Rescue workers feverishly dug through the wreckage of three downtown buildings Friday, hunting for survivors of a collapse that killed at least 12 people and left 17 more missing, police and municipal authorities said.
Officials believe unauthorized construction work inside a 20-story, 72-year-old building damaged its structure and caused it to crumble, wrenching down two neighboring office buildings of approximately the same age about 8:30 p.m. Wednesday.
Police investigators were interviewing the buildings' tenants and workers, including construction worker Alexandro Fonseca, who was inside an elevator when the tallest building fell, but was pulled from the wreckage alive.

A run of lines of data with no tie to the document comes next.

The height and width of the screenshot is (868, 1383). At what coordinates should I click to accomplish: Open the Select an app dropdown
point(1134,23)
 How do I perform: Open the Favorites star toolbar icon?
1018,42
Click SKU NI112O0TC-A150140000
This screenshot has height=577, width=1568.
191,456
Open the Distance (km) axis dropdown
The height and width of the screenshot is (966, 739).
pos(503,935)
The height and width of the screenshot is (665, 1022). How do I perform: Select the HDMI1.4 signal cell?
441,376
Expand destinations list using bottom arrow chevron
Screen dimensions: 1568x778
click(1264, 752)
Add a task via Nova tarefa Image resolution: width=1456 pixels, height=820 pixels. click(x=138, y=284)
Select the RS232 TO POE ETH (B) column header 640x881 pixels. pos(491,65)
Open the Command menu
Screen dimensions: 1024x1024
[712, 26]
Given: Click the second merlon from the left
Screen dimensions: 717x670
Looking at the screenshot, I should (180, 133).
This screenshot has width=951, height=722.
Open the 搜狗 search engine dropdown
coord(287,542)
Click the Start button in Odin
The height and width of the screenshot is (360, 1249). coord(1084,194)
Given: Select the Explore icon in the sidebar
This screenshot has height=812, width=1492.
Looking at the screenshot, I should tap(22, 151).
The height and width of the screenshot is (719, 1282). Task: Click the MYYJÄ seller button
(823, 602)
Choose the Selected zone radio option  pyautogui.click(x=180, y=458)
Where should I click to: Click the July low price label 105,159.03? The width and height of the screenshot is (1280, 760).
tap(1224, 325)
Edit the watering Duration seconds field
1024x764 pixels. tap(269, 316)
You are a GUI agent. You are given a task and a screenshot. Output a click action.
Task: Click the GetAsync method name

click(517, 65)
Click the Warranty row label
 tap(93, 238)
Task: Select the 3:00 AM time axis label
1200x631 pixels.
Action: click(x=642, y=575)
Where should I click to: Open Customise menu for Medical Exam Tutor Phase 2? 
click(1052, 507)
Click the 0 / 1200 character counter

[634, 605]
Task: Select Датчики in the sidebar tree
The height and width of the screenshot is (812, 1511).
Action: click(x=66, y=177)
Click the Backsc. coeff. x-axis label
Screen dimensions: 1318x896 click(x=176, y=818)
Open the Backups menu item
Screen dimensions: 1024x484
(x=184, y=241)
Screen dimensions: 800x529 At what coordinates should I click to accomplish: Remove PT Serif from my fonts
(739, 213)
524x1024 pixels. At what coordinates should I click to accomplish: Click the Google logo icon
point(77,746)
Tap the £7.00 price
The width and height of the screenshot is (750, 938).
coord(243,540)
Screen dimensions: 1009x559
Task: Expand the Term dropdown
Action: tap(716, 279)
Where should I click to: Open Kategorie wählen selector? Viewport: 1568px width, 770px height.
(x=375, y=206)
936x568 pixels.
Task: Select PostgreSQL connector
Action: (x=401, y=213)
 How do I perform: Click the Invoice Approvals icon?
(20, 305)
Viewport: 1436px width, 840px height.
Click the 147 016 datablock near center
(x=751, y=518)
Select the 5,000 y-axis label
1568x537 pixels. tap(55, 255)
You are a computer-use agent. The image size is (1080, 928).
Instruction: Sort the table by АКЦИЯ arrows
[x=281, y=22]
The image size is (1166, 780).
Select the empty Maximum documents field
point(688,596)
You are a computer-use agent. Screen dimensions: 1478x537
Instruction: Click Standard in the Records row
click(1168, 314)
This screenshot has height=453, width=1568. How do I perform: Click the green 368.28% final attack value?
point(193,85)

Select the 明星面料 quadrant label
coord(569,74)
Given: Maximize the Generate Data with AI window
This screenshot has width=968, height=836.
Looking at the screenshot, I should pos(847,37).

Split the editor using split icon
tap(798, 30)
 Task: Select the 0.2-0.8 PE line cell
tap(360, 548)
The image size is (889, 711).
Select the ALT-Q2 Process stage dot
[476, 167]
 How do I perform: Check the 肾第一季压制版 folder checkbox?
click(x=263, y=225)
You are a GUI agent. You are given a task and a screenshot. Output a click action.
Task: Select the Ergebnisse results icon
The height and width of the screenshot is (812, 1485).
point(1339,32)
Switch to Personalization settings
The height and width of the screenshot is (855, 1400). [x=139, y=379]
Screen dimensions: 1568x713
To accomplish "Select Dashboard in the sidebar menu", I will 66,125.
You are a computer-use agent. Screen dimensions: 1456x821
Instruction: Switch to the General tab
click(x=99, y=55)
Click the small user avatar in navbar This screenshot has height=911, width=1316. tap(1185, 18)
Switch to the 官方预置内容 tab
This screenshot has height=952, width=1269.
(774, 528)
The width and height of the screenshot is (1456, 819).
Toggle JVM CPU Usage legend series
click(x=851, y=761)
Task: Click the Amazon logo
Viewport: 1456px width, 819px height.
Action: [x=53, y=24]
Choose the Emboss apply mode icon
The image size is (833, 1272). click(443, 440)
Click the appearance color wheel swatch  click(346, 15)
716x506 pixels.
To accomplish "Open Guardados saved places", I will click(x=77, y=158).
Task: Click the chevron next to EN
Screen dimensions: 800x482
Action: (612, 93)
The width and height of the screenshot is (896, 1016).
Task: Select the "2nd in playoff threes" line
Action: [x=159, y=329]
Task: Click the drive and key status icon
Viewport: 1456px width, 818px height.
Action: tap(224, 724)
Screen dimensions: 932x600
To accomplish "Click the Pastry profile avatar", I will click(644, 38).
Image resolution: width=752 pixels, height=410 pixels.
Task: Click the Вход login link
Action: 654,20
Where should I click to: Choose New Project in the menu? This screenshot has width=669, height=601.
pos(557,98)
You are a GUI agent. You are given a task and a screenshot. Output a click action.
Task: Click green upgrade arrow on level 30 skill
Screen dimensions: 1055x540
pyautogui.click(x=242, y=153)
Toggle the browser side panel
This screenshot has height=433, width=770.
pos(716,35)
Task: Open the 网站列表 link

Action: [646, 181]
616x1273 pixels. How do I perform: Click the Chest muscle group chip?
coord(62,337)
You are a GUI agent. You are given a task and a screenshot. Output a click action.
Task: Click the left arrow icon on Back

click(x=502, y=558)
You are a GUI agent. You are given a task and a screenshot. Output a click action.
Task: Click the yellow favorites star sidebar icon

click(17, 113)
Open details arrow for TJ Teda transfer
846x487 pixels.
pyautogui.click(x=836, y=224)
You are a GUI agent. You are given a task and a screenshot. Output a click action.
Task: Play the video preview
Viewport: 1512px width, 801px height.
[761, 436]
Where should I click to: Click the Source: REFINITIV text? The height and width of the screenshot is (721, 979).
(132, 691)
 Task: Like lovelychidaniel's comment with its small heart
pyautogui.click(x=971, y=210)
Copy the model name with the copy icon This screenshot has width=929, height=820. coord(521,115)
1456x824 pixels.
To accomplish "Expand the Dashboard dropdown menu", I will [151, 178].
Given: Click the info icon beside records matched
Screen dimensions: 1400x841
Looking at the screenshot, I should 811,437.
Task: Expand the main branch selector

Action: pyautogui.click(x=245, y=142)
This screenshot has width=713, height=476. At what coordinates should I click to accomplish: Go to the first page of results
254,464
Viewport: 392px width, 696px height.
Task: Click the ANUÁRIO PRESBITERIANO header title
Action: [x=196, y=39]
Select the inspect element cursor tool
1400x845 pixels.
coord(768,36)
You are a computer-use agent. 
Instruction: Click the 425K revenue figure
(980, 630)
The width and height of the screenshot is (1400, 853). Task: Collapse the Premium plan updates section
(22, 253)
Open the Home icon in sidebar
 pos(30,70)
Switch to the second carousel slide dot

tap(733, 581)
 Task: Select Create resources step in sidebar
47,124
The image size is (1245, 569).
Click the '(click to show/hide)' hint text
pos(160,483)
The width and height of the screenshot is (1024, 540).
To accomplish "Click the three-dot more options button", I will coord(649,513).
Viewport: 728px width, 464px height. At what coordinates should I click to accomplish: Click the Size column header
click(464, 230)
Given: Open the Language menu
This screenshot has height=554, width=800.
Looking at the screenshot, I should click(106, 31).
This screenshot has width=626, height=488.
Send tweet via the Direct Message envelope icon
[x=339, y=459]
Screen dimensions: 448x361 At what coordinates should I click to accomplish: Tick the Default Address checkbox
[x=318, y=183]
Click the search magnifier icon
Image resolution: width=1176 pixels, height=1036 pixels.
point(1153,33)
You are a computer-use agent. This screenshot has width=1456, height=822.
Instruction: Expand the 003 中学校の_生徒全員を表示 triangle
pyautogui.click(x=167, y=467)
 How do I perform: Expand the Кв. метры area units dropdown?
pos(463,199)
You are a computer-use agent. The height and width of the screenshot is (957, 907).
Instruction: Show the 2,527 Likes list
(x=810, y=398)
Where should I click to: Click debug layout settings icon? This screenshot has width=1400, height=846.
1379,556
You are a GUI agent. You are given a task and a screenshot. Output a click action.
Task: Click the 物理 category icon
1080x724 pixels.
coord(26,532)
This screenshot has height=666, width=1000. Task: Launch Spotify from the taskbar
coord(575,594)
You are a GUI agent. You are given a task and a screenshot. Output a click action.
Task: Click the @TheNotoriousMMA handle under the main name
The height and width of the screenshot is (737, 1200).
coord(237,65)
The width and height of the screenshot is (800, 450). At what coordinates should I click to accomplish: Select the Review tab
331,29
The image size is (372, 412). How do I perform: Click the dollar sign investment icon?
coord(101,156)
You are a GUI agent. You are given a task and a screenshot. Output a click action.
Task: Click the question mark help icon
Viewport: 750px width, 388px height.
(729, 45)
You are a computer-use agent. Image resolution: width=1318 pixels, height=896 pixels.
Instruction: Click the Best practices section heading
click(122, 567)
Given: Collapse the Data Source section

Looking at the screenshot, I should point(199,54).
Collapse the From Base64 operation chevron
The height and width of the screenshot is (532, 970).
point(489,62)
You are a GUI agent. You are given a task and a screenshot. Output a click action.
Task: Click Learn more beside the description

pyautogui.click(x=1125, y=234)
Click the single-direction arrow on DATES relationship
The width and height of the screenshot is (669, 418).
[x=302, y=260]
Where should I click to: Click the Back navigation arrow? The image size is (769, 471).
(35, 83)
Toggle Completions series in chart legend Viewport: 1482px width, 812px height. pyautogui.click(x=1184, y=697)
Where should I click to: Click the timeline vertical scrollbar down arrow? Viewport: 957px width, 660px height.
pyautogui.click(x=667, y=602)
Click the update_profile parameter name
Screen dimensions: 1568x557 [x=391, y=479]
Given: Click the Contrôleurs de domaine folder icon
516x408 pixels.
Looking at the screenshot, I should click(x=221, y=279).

Fonseca told news media gathered at the site that workers had removed several walls on the ninth floor, but said that didn't affect the building's infrastructure. He didn't know if there was an engineer in charge of the project.
Rio's Regional Council of Engineering has said the last time they authorized refurbishing in the building was in 2008. But Mayor Eduardo Paes said a license from city hall is not required for internal construction projects, and the responsibility for such projects lies "exclusively in the hands of workers."
Paes said at a news conference Thursday night that the focus would remain on saving lives and supporting the families of victims. There were 390 workers searching the site, and more than 400 truckloads of debris had been removed, according to the mayor's office.
The head of Rio state's Civil Defense agency said the hunt for survivors will continue for 48 hours more.
City officials said the accident should not cast doubt on Rio's ability to organize and host the upcoming Olympics and World Cup.
"This was an isolated incident that occurred on private property," the mayor's office said in a statement. "The case is entirely unrelated to the preparations for the 2014 World Cup, the 2016 Olympic Games and other events that are already part of the city's calendar."
The families of the missing spent the night in a nearby government building, holding out increasingly slim hopes. Some relatives recognized belongings of victims as workers picked through hundreds of thousands of tons of rubble.
Searchers pulled out Alessandra Alves Lima's purse. Nearby they found the ID card of Edson Menezes. A dentist saw some of the computer material from his office being carried from the site.
Other family members got nothing: no news, no sign of their loved ones.
Afonso Celso Menezes rushed to the site after being alerted by a cousin that the building where his sister worked had crumbled. He didn't want to leave without news of Kelly Menezes. She worked in finance and stayed late closing the month's books in the 20-story building, which housed several accounting offices. By Friday, there was no sign of the 28-year-old.
The office buildings in Rio's historic center were full of a wide range of businesses. Most tenants were gone by the time of the collapse Wednesday, but some had remained to finish leftover work. Several of the missing were in a computing course.